▸ TEXTE À ÉTUDIER
'''

(CROISSANCE AFRIQUE)- En Guinée Bissau, la direction générale du trésor et de la comptabilité publique a obtenu 10 milliards de FCFA sur le marché financier de l’ Union Monétaire Ouest Africaine (UMOA).
Cette opération a été réalisée à la suite de l’émission d’adjudication simultanée de bons assimilables du trésor d’une durée de 352 jours, ainsi que d’obligations assimilables du trésor de 3 ans, le tout orchestré en partenariat avec UMOA-Titres, une institution bien établie dans le domaine de la gestion des titres.
Pour ce faire, l’émetteur a proposé à l’adjudication un montant fixe de 10 milliards de FCFA. Dans cette phase de soumission, le montant total des offres venant des investisseurs s’est élevé à un impressionnant 29,356 milliards FCFA. Cela a conduit à un taux de couverture remarquable de 293,56%, démontrant ainsi un vif intérêt du marché pour ces instruments financiers.
En termes de résultats concrets, le montant des soumissions qui a été retenu s’élève à 10 milliards FCFA, tandis qu’un montant significatif de 19,356 milliards FCFA a été rejeté, ce qui se traduit par un taux d’absorption de 34,07%.
Aussi, ces chiffres illustrent non seulement la vitalité du marché financier dans la région, mais également l’efficacité des actions du Trésor Public guinéen pour mobiliser des ressources financières nécessaires au bon fonctionnement de l’Etat.
Les investisseurs dont les soumissions ont été retenues se retrouveront avec un rendement moyen pondéré de 7,51% pour les bons, tandis que ceux qui ont choisi d’investir dans les obligations bénéficieront d’un rendement encore plus attrayant de 10%. Le Trésor Public bissau-guinéen, en charge des finances et de la gestion des ressources de l’État, entend rembourser les bons émis le premier jour ouvré suivant la date d’échéance spécifiquement fixée au 12 janvier 2027, offrant ainsi une garantie de liquidité pour les investisseurs.

'''

▸ TÂCHES ET EXERCICES
[a] D'après le texte sur l'émission de titres du Trésor bissau-guinéen, quel taux de couverture l'opération a-t-elle atteint ?
[b] Poursuivez le texte sur l'émission de titres du Trésor bissau-guinéen après sa dernière phrase.
Les items proviennent d'une autre source que le texte.

Enregistrements conservés:
'''

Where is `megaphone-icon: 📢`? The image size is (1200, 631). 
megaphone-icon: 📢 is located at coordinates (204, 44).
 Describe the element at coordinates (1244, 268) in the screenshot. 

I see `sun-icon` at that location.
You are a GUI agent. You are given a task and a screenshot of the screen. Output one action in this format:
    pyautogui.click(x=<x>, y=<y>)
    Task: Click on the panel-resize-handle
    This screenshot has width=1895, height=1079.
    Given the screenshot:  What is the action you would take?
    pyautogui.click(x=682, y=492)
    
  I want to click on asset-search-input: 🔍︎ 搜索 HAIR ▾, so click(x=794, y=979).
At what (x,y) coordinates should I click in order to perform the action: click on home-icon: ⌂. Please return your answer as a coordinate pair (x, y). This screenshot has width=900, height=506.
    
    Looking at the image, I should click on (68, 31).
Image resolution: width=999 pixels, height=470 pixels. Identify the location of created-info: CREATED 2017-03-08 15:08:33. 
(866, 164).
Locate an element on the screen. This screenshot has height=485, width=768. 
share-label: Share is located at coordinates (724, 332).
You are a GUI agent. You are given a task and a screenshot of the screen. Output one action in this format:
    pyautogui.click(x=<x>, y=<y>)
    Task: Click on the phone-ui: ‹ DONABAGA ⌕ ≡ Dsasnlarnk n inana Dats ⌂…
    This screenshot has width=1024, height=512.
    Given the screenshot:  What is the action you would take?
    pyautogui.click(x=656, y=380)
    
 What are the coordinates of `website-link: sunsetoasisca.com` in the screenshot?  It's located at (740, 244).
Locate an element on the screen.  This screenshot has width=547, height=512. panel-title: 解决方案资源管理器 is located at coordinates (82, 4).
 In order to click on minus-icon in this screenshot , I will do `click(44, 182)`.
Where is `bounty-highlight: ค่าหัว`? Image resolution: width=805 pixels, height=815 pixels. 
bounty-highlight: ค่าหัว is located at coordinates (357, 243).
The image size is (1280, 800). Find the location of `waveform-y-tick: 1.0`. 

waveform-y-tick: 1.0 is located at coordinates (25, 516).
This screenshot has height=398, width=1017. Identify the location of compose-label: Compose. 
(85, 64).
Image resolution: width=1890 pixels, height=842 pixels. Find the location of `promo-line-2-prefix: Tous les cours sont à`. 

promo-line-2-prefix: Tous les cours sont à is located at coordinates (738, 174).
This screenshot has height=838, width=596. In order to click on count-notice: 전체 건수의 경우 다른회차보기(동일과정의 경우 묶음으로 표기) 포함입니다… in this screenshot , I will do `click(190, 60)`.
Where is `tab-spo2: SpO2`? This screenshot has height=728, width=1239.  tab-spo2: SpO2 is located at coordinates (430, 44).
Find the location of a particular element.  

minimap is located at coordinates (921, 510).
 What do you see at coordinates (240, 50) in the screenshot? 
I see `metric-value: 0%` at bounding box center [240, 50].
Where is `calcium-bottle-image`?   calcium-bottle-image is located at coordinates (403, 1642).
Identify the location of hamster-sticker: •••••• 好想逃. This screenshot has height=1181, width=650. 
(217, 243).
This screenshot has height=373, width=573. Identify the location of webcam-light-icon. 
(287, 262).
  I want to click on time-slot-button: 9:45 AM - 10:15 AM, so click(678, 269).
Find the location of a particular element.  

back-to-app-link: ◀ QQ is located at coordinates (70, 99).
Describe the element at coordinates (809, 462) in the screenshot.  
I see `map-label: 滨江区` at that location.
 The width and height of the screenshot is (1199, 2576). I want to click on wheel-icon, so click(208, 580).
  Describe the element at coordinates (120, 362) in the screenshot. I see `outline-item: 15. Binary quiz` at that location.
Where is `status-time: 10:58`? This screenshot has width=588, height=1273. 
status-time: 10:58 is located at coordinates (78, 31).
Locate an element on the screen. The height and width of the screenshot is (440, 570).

'''

▸ CORRIGÉ DES EXERCICES
[a] Le taux de couverture a atteint 293,56 %.

[b]
Par ailleurs, il est important de noter que les intérêts, qui représentent une forme de rémunération pour les investisseurs, seront payés d’avance et précomptés sur la valeur nominale de ces bons, de sorte que l’ensemble du processus soit transparent et bénéfique pour les parties impliquées.
Notons que l’émetteur a également prévu de rembourser le capital des obligations, qui est un autre instrument de financement, le premier jour ouvré après l’échéance fixée au 14 janvier 2029. Cette stratégie de remboursement montre la solidité de l’engagement du gouvernement envers ses créanciers.
Pour ces obligations, le paiement des intérêts sera effectué annuellement à un taux fixe de 6,25%, dès la fin de la première année, garantissant ainsi aux investisseurs un flux de revenus prévisible et régulier tout au long de la durée de l’investissement.